The vast majority of reality is just boring, and that’s part of the problem.

Now, part of the reason all those tweets felt real was simply that they were tweets. Twitter has become a Place of Authority, pretty much thanks to the Tangerine Trujillo himself. During the Obama years, politicians had Twitter accounts, but mostly run by interns with boring focus-grouped statements on them. Then this one asshole leveraged running a troll acount for eight years into the Presidency and started issuing insane government proclamations 280 characters at a time, and all of the sudden my Memories of Bad Summer Jobs past appears on your timeline right next to the actual President talking, a trusted news anchor, your mom, your best friend from high school, a major burger chain barfing up performative snark everyone knows is performative, your favorite author, the head of the CDC, fucking Captain Picard, and the Secretary of Energy.

The human brain is VERY BAD at switching from accepting authority to doubting it that quickly. Twitter’s format evens out everyone’s speech so that it’s in the same font, on the same background, the same basic length and accepted methods of emphasis (asterisks, all caps, slashes etc to replace html markup Twitter doesn’t allow) and signalling in-group membership (hashtags, emojis) scrolling by like it’s all the same. Having to click over to a blog or an article (unless its hosted on a site which itself conveys authority) removes a little of this magic, which is part of why we’re all FUCKING TWEETING 27 TIMES IN A ROW RATHER THAN BLOGGING LIKE WE USED TO.

Past a certain point, and that point is way lower than you think, the mere fact that a tweet is being retweeted and liked invests it with authority, even if the retweets are actually arguing with the premise. Twitter’s UI also borrows authority from bigger accounts who retweet something, because retweets appear in the timeline as though the retweeter wrote it, and we have to decide to look down at the smaller, fainter notation at the bottom pointing to the account that originated it. If 100 people INCLUDING MY CONGRESSMAN/DAD/NEWS ANCHOR/NEIL DEGRASSE-TYSON thought this was right and worth sharing, it’s gotta be right!

And that’s how bots stole an election, kids.

But that’s all exteriority, the same way ideas being bound into a book, especially a book with a professionally-designed cover and available in a physical bookstore, especially a hardback with quotes from more famous authors whose opinions you value on the jacket, confers authority on them. 

The tweetstorm itself starts with the word So. So I have severe scars all over my legs. Like we were already having a conversation, just the two of us, and I organically thought of something to say and segued into it. There’s already an ease between us, since it feels like we were casually chatting, maybe even laughing about something, and then I was like oh yeah, that reminds me! So…

It also immediately tells you something that’s wrong with me. Some imperfection, something I might not even want most people to know. I have these horrible scars. They are very dramatic. Now we are intimate, as though we know each other in real life, because you know something ugly about me. What person, especially a woman on the internet, would talk about their body being so unpleasant and mangled if they didn’t have to to make a point, if they didn’t actually have dramatic scars? 

People are just so much more likely to believe anything you say if you shit on yourself a little before you say it.

• Dataset excerpt:
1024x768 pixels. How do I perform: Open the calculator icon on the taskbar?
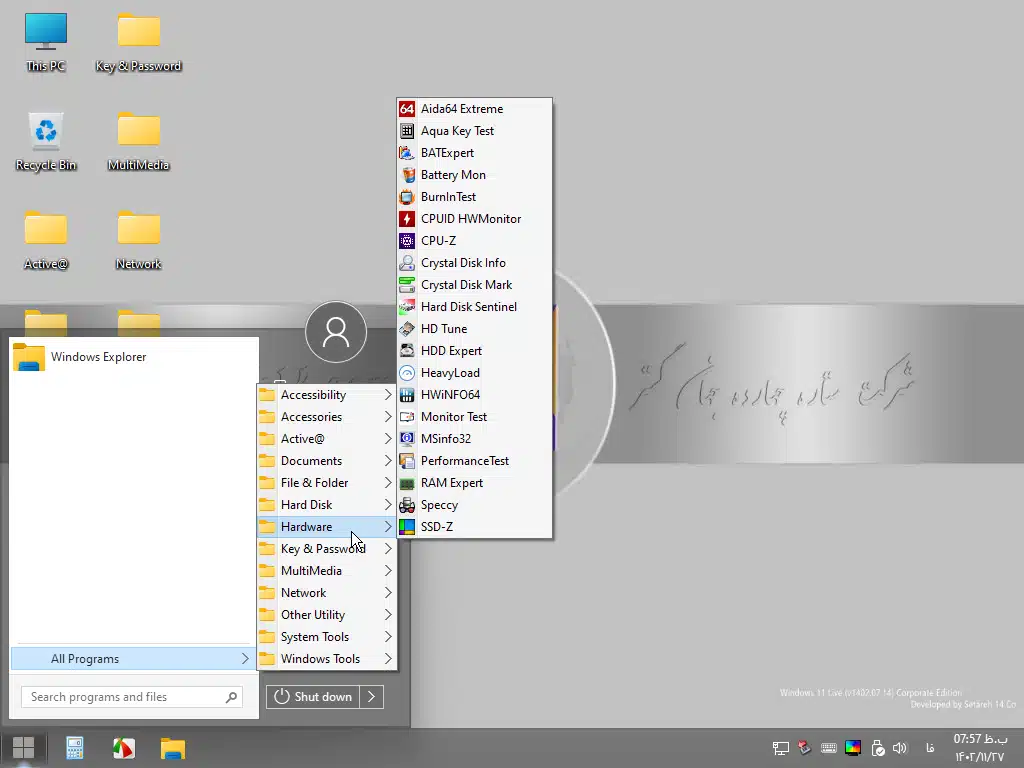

• Tasks to complete:
• A. In the essay on Twitter and authority, condense the paragraph beginning "Past a certain point" into a short bulleted list that keeps its main facts.
• B. According to the essay on Twitter and authority, what word does the tweetstorm start with?
• C. Pick up the essay on Twitter and authority after its last sentence and keep writing in the same voice.
The data that comes after the essay is unrelated to it.

• Exercise responses:
• A.
- Once a tweet gets enough retweets and likes, it seems authoritative, even if the retweeters are disputing it. That threshold is lower than people assume.
- Twitter's interface shows a retweet in the timeline as if the retweeter wrote it. The original account appears only in a smaller, fainter note at the bottom.
- So a tweet borrows authority from big accounts that share it. If 100 people, including a congressman, a dad, a news anchor, or Neil deGrasse Tyson, shared it, readers assume it must be right.

• B. It starts with the word "So."

• C.
Comedians use this tactic all the time to get you on their side. Pay attention the next time you watch stand-up: the comic will almost always get up there, accept the applause, then say something self-deprecating about their looks, their voice, their race, sexuality, or gender, their clothes, their socio-economic status, their age, or their family. The more conventionally attractive or default demographic they are, the more brutal this self-own is likely to be. It won’t always be savage, but it’ll be something. They have to even out the power dynamic a little to make the audience comfortable. These people are paying money to watch another person talk—they already kind of hate the comic a little for being the one in this scenario who gets paid money to do something they do every day, they already kind of suspect the comic is arrogant and thinks they’re better than everyone else just because they’re up there on the stage. But the comic dumps on themselves a bit and everyone laughs at them for a minute instead of with them, the room feels a little more equal and everyone relaxes ha ha you took my money and everyone listens when you talk but I got to laugh at your expense so really we’re the same.

Don’t hate the player, hate the game.

And it’s all a game.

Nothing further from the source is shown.